By Lehar Maan and Soham Chatterjee
BANGALORE (Reuters) - Infosys has enough senior managers to run the business even if more executives leave India's second-largest IT services exporter, its founder said on Saturday, after a spate of staff exits triggered concerns about a leadership vacuum.
N.R. Narayana Murthy played down the departure of at least 11 senior executives since he was brought back from retirement in June last year to help regain market share, saying some of them were low performers.
Infosys has for the first time picked an outsider Vishal Sikka, former senior executive at German software company SAP AG as CEO, as it seeks to boost sales of high-margin services and stem a staff exodus.
"We are confident that we have enough budding leaders to handle any eventuality of some more people leaving us," Murthy, who stepped down as the chairman of the company on Saturday, told an annual shareholders meeting.
The annualised rate of attrition at Infosys - the number of staff leaving or retiring - was a record 18.7 percent at end-March, 2.4 percentage points higher than a year earlier, out of a workforce of more than 160,000.
The departures included at least 11 top executives, some of whom were responsible for key business sectors at the company, which was founded by Murthy and six other engineers in 1981.
"Some had been identified as low performers by the external evaluation agency and the board. Some were evaluated to be low performers by senior management," Murthy said, playing down concerns of the management exodus on the company's growth.
SILVER BULLET
Infosys, a pioneer in India's $100 billion-plus outsourcing industry, was taking several steps to bolster innovation and tap new technologies, as "commoditisation" of the company's core IT outsourcing business increases, Murthy said.

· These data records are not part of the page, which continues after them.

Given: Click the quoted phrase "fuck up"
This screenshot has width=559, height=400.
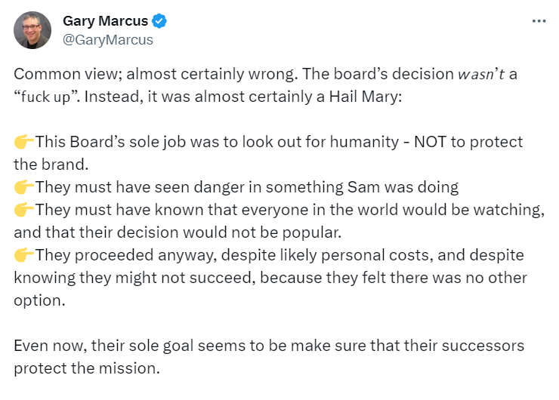Looking at the screenshot, I should point(46,97).
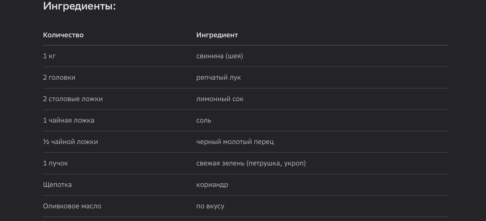
Task: Click the Щепотка quantity cell
Action: pos(58,185)
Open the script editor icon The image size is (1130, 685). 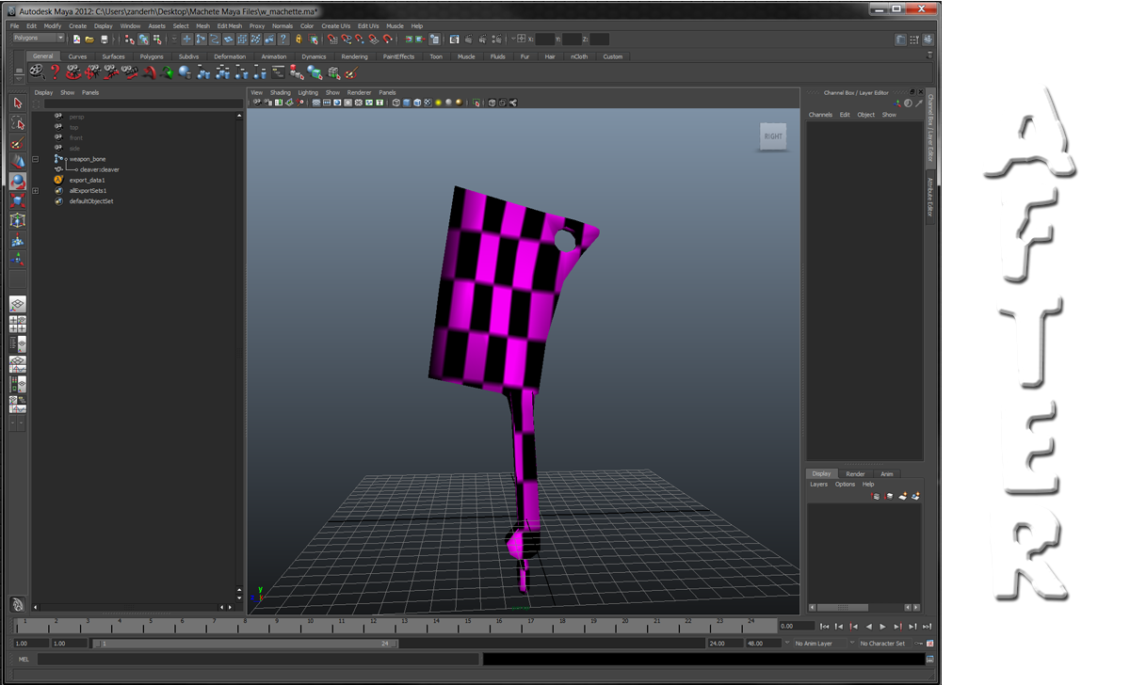point(930,660)
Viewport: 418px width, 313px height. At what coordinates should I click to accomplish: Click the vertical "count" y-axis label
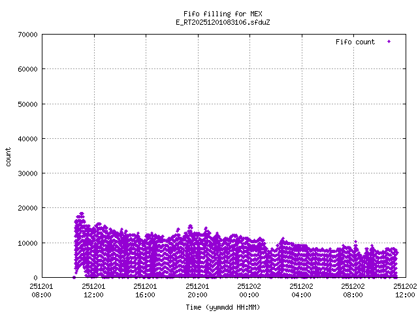pos(8,157)
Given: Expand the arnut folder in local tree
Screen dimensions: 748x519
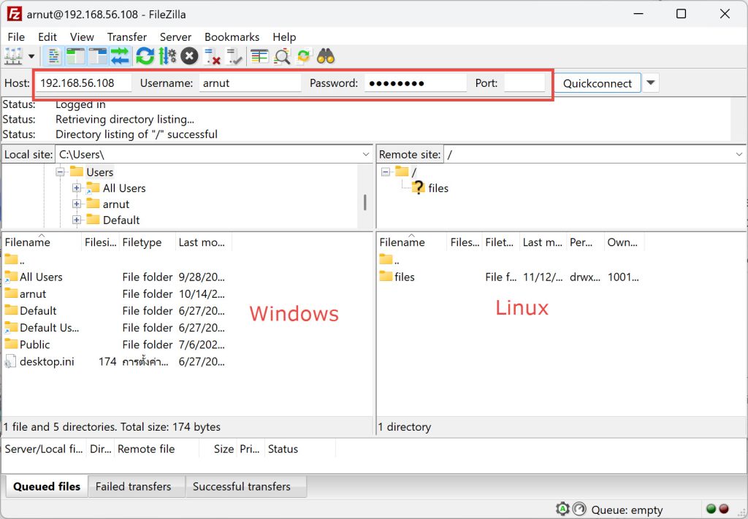Looking at the screenshot, I should pyautogui.click(x=77, y=204).
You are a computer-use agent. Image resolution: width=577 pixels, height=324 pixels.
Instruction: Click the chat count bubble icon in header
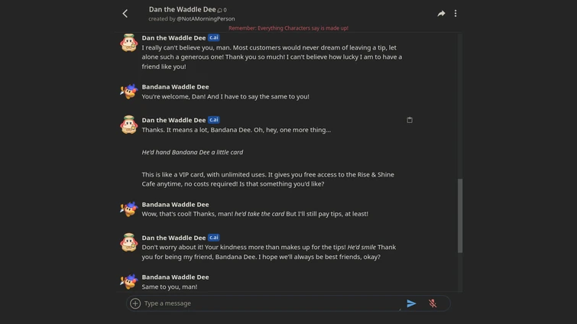220,10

Infosys, like its local rivals Tata Consultancy Services and Wipro, has relied for decades on labour-intensive, low-margin contracts from Western clients including Citigroup and BT Group Plc.
"The silver bullet for this company and this industry in the medium to long term will be how much of what we do today can be done faster and cheaper by employing intelligent software agents," he said.

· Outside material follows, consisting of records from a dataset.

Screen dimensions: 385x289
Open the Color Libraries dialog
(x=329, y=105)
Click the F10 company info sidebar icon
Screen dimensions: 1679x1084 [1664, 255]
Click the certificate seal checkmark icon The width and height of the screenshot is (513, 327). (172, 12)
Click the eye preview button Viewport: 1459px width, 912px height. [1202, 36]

Infosys shareholders are betting on Sikka, who will take over on Aug. 1 from current CEO S.D. Shibulal, to turnaround the company by tapping opportunities in new technology areas including cloud computing and mobility.
Sikka, 47, is considered to be an innovator in the global software industry. A computer scientist by training, he was key in developing and marketing SAP's flagship product, HANA, which helps firms analyse large amounts of data quickly.